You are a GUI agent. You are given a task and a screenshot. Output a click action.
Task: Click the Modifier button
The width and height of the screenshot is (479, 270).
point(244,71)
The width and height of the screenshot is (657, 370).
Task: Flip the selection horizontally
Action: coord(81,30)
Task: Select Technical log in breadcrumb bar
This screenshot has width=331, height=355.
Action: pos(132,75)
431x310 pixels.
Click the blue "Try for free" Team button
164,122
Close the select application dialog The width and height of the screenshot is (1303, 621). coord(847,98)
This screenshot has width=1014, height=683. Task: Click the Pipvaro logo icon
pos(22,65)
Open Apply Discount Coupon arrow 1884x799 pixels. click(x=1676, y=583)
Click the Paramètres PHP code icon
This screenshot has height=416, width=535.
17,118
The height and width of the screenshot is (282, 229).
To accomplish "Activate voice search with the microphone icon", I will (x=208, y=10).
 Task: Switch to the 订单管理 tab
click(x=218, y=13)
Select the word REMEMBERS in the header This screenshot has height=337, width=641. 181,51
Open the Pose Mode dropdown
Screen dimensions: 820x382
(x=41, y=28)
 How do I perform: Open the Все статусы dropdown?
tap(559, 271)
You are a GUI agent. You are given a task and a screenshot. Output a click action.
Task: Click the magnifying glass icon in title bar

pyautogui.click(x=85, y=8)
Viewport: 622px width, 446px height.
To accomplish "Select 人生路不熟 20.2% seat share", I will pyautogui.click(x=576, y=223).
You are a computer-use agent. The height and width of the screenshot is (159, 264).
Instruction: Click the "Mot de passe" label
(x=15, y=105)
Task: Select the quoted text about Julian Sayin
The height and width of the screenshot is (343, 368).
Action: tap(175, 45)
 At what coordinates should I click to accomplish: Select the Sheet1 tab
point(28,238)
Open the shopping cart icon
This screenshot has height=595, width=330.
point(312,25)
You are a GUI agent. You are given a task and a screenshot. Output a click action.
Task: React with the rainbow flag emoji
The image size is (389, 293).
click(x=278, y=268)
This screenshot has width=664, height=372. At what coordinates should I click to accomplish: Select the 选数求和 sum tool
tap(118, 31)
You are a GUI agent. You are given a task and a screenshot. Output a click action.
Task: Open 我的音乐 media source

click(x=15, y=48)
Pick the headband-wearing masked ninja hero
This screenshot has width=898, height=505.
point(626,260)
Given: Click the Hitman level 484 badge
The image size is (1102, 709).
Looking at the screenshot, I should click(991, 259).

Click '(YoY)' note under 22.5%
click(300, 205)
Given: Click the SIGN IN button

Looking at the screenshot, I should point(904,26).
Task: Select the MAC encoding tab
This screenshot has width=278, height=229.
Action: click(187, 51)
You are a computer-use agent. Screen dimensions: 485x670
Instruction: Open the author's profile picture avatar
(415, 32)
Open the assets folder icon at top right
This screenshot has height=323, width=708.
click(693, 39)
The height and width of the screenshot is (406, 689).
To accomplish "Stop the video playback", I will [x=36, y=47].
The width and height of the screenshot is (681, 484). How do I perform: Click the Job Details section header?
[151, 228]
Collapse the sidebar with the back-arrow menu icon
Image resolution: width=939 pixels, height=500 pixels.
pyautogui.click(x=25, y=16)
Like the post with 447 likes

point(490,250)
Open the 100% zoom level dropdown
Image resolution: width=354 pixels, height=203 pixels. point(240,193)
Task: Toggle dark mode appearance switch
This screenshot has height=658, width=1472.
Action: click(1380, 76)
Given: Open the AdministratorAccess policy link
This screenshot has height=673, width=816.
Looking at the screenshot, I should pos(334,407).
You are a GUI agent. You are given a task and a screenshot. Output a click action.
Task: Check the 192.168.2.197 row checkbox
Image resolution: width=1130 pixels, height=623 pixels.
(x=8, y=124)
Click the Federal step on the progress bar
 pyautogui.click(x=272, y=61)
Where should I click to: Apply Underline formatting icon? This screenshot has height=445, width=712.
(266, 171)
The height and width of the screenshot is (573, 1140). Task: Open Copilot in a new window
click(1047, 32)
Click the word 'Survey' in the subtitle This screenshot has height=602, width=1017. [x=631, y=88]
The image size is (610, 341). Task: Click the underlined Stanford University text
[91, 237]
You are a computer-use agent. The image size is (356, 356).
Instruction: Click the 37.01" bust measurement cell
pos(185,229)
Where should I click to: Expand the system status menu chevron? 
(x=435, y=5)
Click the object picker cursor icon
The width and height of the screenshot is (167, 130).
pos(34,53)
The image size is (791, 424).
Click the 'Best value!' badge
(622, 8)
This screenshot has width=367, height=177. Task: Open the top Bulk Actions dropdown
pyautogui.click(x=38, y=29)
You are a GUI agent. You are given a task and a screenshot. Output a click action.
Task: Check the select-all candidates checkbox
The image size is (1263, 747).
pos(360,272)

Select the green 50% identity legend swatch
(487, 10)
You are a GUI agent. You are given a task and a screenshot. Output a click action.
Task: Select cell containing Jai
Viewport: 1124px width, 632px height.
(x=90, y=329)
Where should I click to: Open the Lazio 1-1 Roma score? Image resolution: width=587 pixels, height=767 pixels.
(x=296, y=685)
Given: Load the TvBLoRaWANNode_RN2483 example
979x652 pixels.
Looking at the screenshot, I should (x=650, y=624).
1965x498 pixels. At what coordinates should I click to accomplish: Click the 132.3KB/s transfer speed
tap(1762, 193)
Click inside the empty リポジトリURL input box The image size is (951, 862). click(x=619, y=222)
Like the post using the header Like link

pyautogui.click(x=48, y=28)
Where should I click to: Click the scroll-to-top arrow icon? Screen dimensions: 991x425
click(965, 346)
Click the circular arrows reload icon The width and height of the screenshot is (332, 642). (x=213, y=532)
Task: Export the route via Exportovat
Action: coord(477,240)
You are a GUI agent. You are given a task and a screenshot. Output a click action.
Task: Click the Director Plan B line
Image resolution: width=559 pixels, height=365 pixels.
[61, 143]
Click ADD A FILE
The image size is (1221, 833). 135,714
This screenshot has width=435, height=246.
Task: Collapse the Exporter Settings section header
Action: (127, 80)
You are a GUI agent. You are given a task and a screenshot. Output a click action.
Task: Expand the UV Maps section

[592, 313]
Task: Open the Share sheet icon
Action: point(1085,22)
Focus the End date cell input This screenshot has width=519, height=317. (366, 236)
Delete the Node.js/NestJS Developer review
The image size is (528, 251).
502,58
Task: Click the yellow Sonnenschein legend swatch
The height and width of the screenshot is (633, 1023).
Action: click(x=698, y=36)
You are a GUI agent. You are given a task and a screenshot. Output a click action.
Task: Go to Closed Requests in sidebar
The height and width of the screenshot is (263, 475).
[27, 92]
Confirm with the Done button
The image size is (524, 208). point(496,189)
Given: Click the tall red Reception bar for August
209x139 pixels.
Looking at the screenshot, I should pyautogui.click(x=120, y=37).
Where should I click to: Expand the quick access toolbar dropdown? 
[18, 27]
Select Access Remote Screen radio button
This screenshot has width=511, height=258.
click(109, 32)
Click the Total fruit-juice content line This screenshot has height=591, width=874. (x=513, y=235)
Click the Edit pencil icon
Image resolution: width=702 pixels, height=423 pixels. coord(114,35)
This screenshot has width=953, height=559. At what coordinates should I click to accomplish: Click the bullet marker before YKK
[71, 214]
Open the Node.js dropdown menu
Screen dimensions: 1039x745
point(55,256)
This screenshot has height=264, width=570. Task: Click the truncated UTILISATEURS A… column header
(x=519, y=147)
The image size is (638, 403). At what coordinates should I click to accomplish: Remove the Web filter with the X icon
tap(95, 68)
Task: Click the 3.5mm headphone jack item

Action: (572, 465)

——————————

## [Problem requirements]
Send back an exact copy of only the lines from the line with "Click inside the" up to and including the line with "Task: Click the yellow" in the data above.

## [Response box]
Click inside the empty リポジトリURL input box The image size is (951, 862). click(x=619, y=222)
Like the post using the header Like link

pyautogui.click(x=48, y=28)
Where should I click to: Click the scroll-to-top arrow icon? Screen dimensions: 991x425
click(965, 346)
Click the circular arrows reload icon The width and height of the screenshot is (332, 642). (x=213, y=532)
Task: Export the route via Exportovat
Action: coord(477,240)
You are a GUI agent. You are given a task and a screenshot. Output a click action.
Task: Click the Director Plan B line
Image resolution: width=559 pixels, height=365 pixels.
[61, 143]
Click ADD A FILE
The image size is (1221, 833). 135,714
This screenshot has width=435, height=246.
Task: Collapse the Exporter Settings section header
Action: (127, 80)
You are a GUI agent. You are given a task and a screenshot. Output a click action.
Task: Expand the UV Maps section

[592, 313]
Task: Open the Share sheet icon
Action: point(1085,22)
Focus the End date cell input This screenshot has width=519, height=317. (366, 236)
Delete the Node.js/NestJS Developer review
The image size is (528, 251).
502,58
Task: Click the yellow Sonnenschein legend swatch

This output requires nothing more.